Provided records section start

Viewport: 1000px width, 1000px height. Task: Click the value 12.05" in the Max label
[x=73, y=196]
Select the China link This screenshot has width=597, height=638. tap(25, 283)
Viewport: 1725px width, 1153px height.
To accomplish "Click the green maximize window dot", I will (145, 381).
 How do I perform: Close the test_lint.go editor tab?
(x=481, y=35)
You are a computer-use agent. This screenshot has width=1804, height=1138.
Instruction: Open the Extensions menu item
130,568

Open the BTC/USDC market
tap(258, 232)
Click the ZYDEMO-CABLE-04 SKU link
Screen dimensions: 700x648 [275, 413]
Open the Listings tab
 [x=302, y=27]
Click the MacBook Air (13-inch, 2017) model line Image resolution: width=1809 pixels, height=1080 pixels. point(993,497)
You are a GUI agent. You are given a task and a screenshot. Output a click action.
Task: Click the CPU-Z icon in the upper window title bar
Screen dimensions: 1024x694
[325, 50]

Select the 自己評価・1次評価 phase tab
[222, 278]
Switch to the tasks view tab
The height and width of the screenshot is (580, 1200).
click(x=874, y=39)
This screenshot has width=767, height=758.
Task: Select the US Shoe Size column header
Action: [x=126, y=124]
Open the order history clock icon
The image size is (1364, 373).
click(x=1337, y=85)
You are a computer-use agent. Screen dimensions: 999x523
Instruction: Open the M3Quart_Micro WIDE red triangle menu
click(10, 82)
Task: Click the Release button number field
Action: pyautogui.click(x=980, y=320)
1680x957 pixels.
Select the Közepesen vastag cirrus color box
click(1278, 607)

Provided records section end

Could you copy every record above exactly as it stands?

Viewport: 1000px width, 1000px height. Task: Click the value 12.05" in the Max label
[x=73, y=196]
Select the China link This screenshot has width=597, height=638. tap(25, 283)
Viewport: 1725px width, 1153px height.
To accomplish "Click the green maximize window dot", I will (145, 381).
 How do I perform: Close the test_lint.go editor tab?
(x=481, y=35)
You are a computer-use agent. This screenshot has width=1804, height=1138.
Instruction: Open the Extensions menu item
130,568

Open the BTC/USDC market
tap(258, 232)
Click the ZYDEMO-CABLE-04 SKU link
Screen dimensions: 700x648 [275, 413]
Open the Listings tab
 [x=302, y=27]
Click the MacBook Air (13-inch, 2017) model line Image resolution: width=1809 pixels, height=1080 pixels. point(993,497)
You are a GUI agent. You are given a task and a screenshot. Output a click action.
Task: Click the CPU-Z icon in the upper window title bar
Screen dimensions: 1024x694
[325, 50]

Select the 自己評価・1次評価 phase tab
[222, 278]
Switch to the tasks view tab
The height and width of the screenshot is (580, 1200).
click(x=874, y=39)
This screenshot has width=767, height=758.
Task: Select the US Shoe Size column header
Action: [x=126, y=124]
Open the order history clock icon
The image size is (1364, 373).
click(x=1337, y=85)
You are a computer-use agent. Screen dimensions: 999x523
Instruction: Open the M3Quart_Micro WIDE red triangle menu
click(10, 82)
Task: Click the Release button number field
Action: pyautogui.click(x=980, y=320)
1680x957 pixels.
Select the Közepesen vastag cirrus color box
click(1278, 607)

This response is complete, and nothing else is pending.